:: BRIEF ::
Reply with one number only: the count of lines below that contain the word "pixels".

:: DATASET CONTENT ::
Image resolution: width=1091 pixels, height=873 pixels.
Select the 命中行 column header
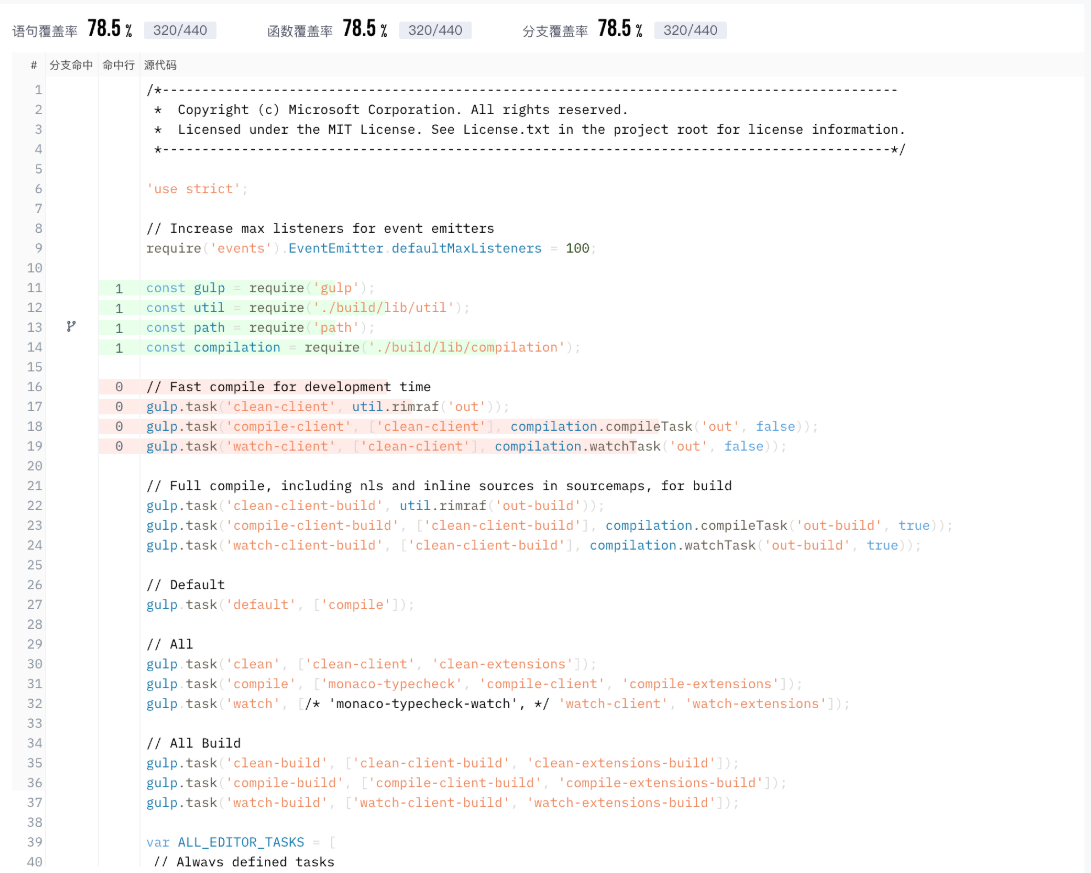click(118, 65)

--

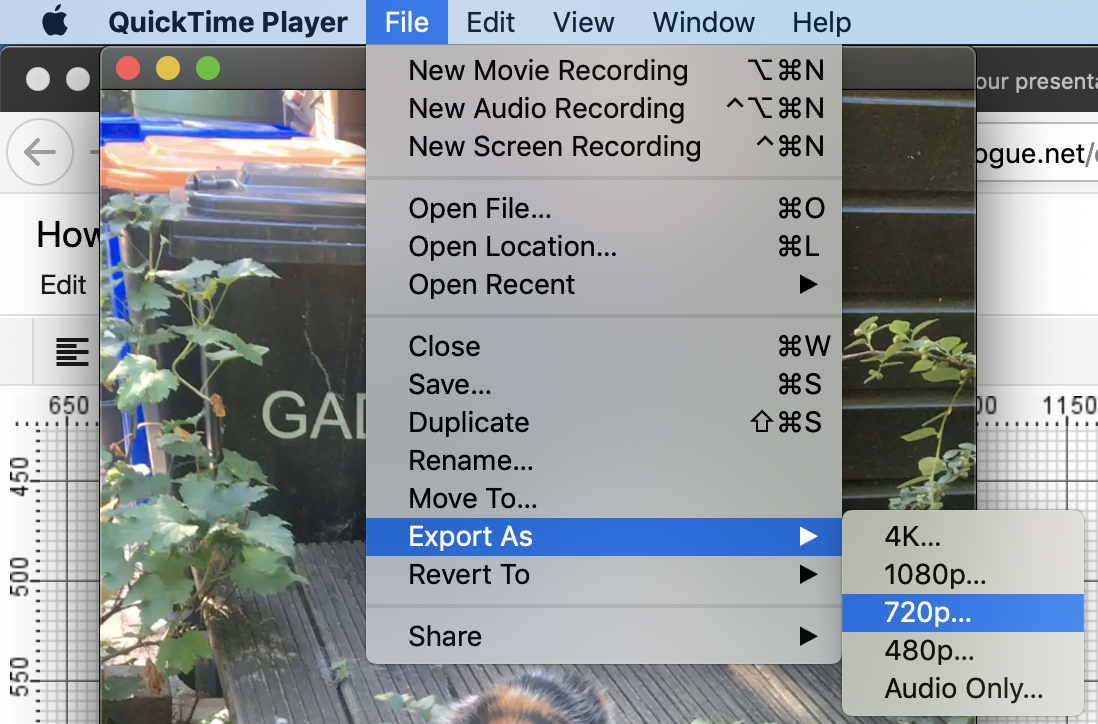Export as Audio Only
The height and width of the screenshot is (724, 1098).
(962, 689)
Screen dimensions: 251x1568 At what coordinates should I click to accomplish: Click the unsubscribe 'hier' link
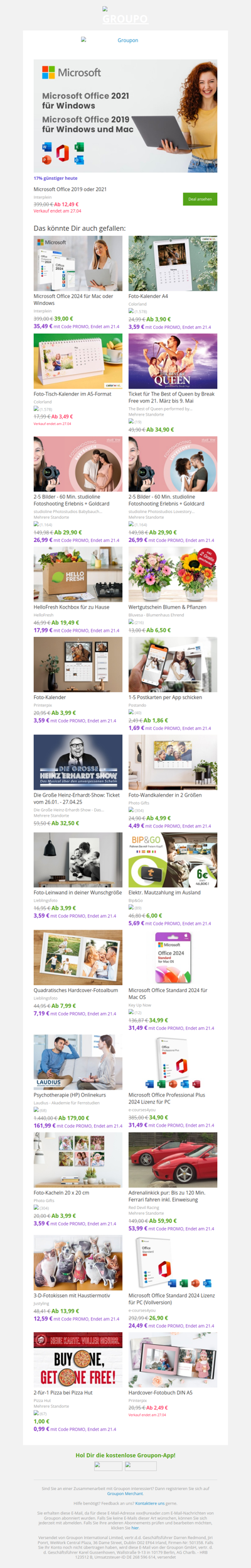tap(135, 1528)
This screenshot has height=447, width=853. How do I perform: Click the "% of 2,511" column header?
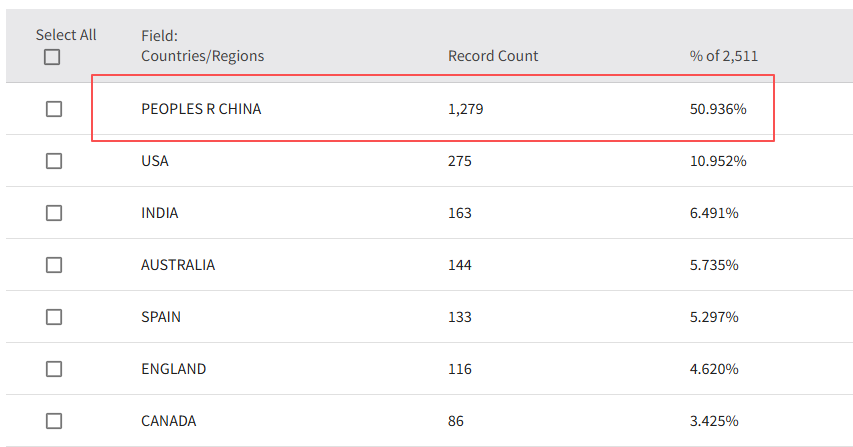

--

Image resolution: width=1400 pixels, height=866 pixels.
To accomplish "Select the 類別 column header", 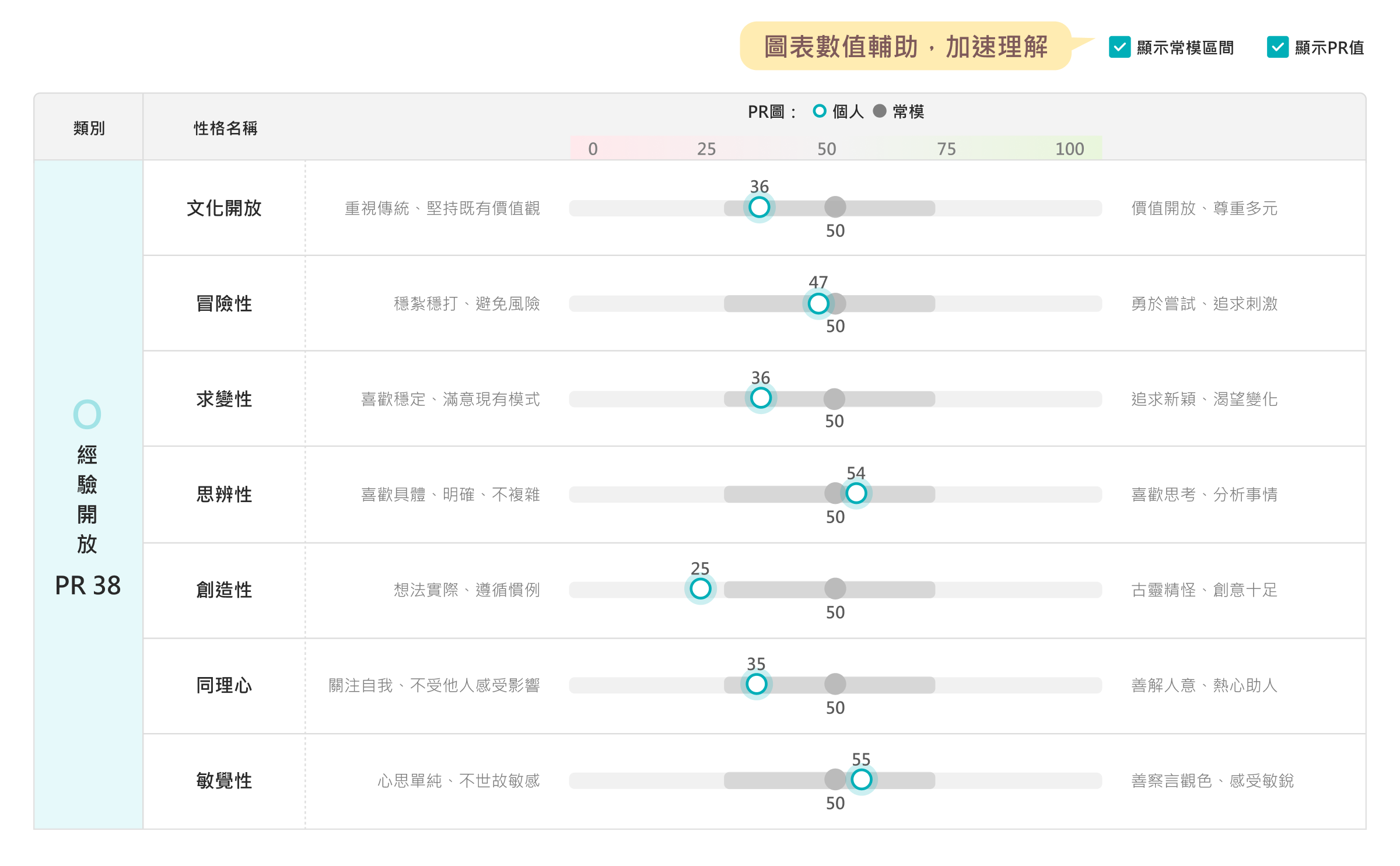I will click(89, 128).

:: TASK OUTPUT ::
2